Nigeria has granted Shell Plc a $11.50 per barrel production-linked tax credit for the Bonga Southwest Aparo deepwater oil project.
On January 22, President Bola Tinubu approved the gazetting
of “investment-linked” incentives to support the proposed Bonga south-west
deep-offshore oil project by Shell Plc and its partners.
According to a Bloomberg report on Monday, the incentive was
approved by Tinubu to push the Bonga Southwest Aparo project toward a final
investment decision.
The publication, quoting sources who asked not to be
identified because the information isn’t public, said the tax credit gave
“Shell and its partners a rebate of $11.50 a barrel of crude produced, more
than double the standard rate”.
“The sign-off clears one of the last hurdles for a project
that has been in limbo for close to two decades,” Bloomberg said.
The Nigerian National Petroleum Company (NNPC) Limited said
the approval signals the first final investment decision on a Nigerian
deepwater production-sharing contract asset since 2008, “a gap that has weighed
on the country’s efforts to keep pace with deepwater rivals such as Angola,
Brazil and Guyana”.
“The fiscal package Tinubu signed off on also resolves a
dispute-settlement agreement dating to 2021, removing another obstacle that had
kept Shell and its partners from committing capital to the field, located
roughly 120 kilometres off Nigeria’s coast,” the publication said.

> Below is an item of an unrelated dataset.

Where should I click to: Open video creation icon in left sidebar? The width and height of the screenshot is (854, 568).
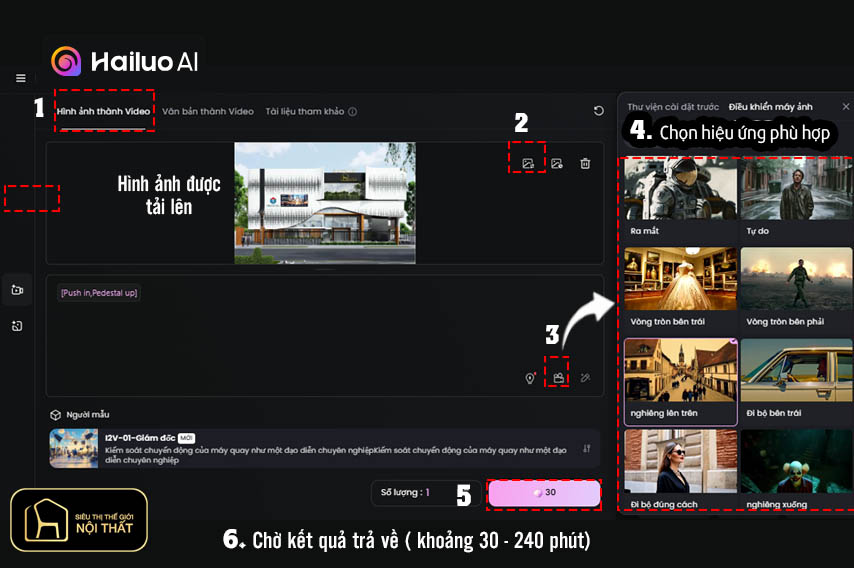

“Bonga Southwest Aparo is expected to be a significant
addition to Nigeria’s production base. NNPC has said the project could draw
about $20 billion in foreign direct investment and, once online, deliver
roughly 150,000 barrels of oil a day along with about 140 million cubic feet of
gas daily, while supporting more than 5,000 direct and indirect jobs.”

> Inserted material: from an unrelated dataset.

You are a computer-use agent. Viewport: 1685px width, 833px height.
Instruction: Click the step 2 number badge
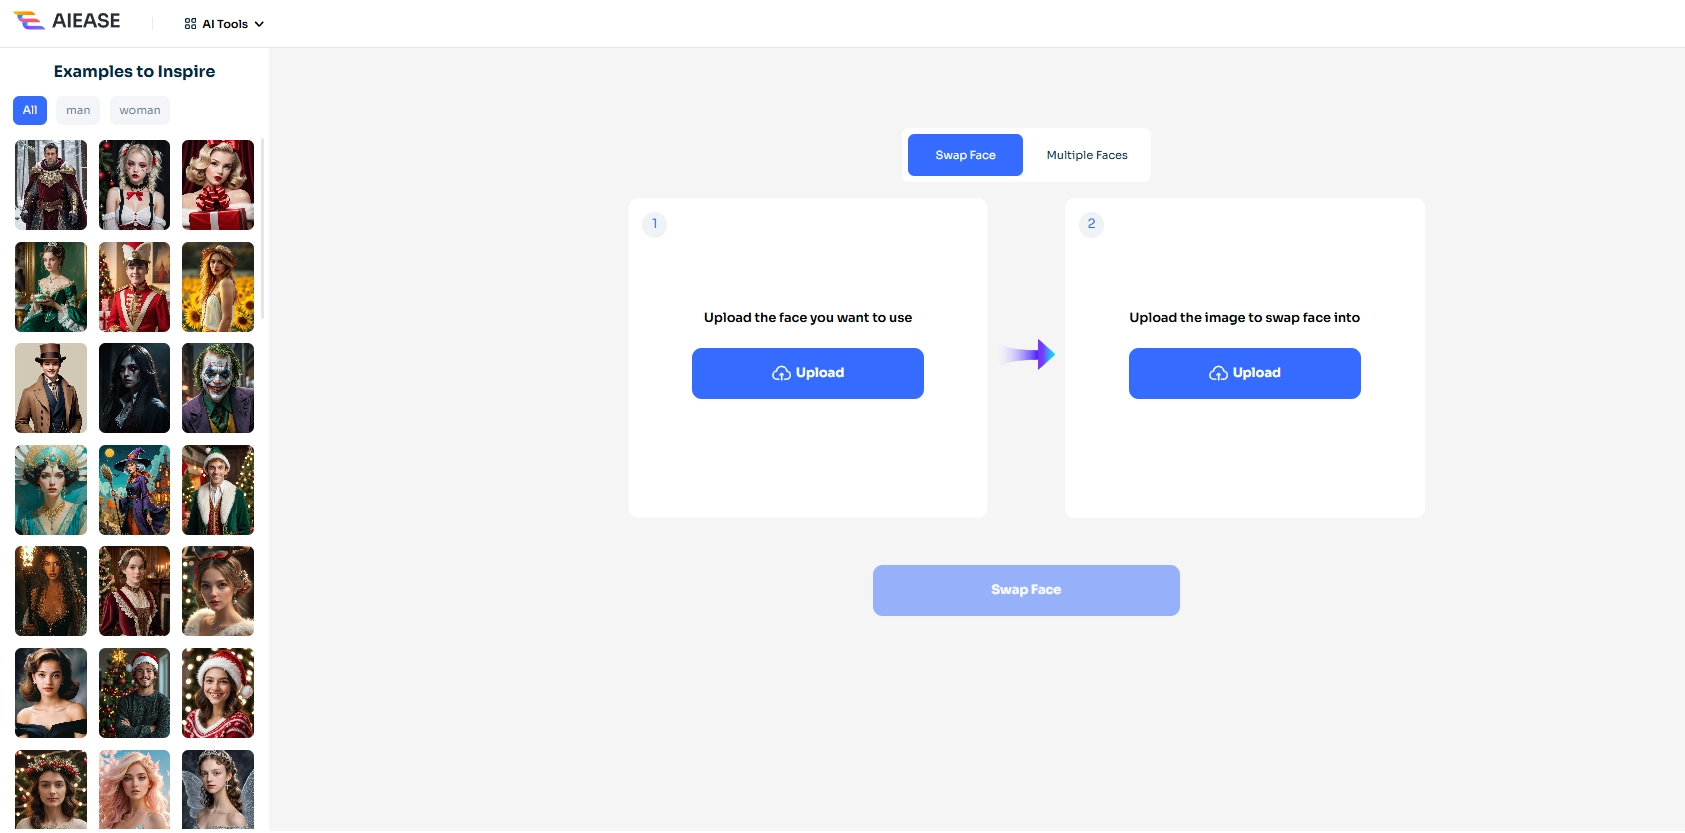pos(1091,224)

According to the report, the negotiations that produced the
enhanced credit involved NNPC as concessionaire, the Nigeria Revenue Service
(NRS), Olu Verheijen, presidential energy adviser, and Wael Sawan, Shell’s
chief executive officer (CEO).
Bloomberg said this followed a courtesy visit by Sawan to
the presidential villa, adding that people close to the talks said the visit
helped accelerate months of technical and commercial back-and-forth.
Bayo Ojulari, group chief executive officer (CEO) of NNPC,
said the approval is a breakthrough after years of inactivity.

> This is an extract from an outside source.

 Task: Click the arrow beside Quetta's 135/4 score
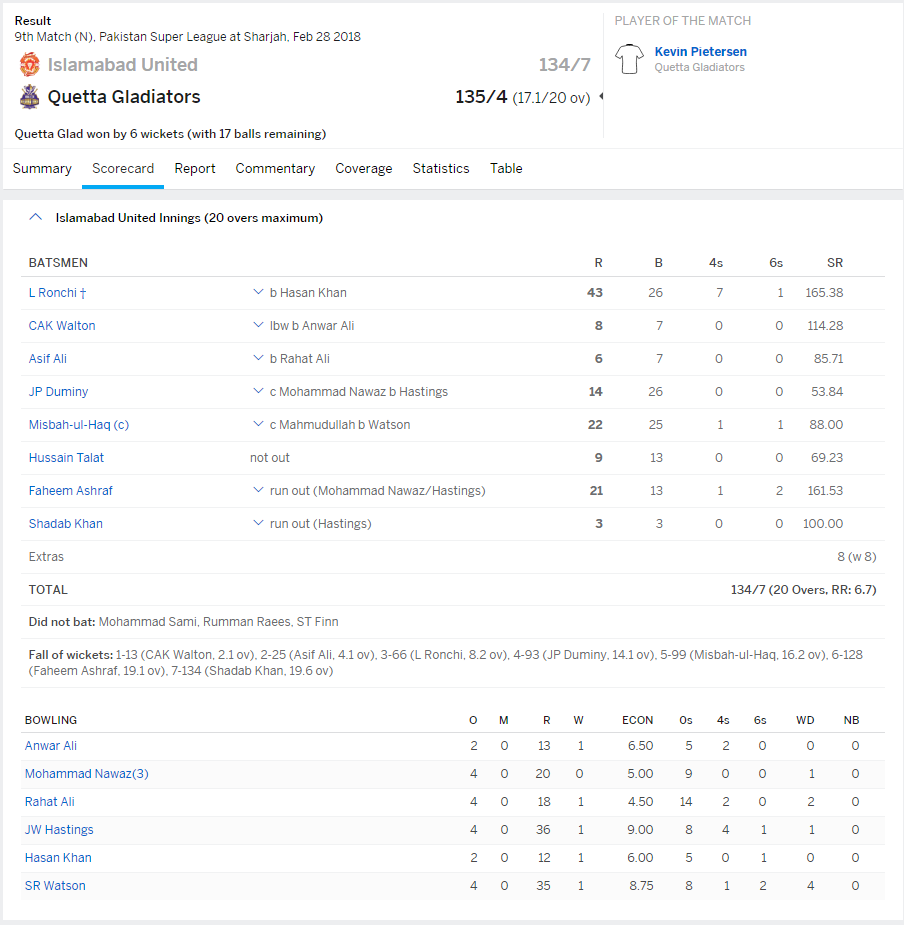click(600, 98)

“For nearly two decades, the Bonga Southwest project
remained stalled,” he said.
Ojulari credited the administration’s push and the company’s
advocacy for unlocking the deal.
The publication said extending the $11.50-a-barrel rebate
beyond Bonga Southwest Aparo would mark a broader shift in how Nigeria courts
deepwater capital.
“The standard production tax credit under the country’s
petroleum industry law is less than half that amount, meaning other operators,
including majors such as ExxonMobil, Chevron and TotalEnergies, all of which
hold deepwater acreage off Nigeria, could seek similar terms for their own
stalled or prospective projects,” the report said.
The prospect, Bloomberg said, underscores the “trade-off
facing Tinubu’s government: sacrificing near-term revenue per barrel in
exchange for unlocking investment that has sat on the sidelines for years”.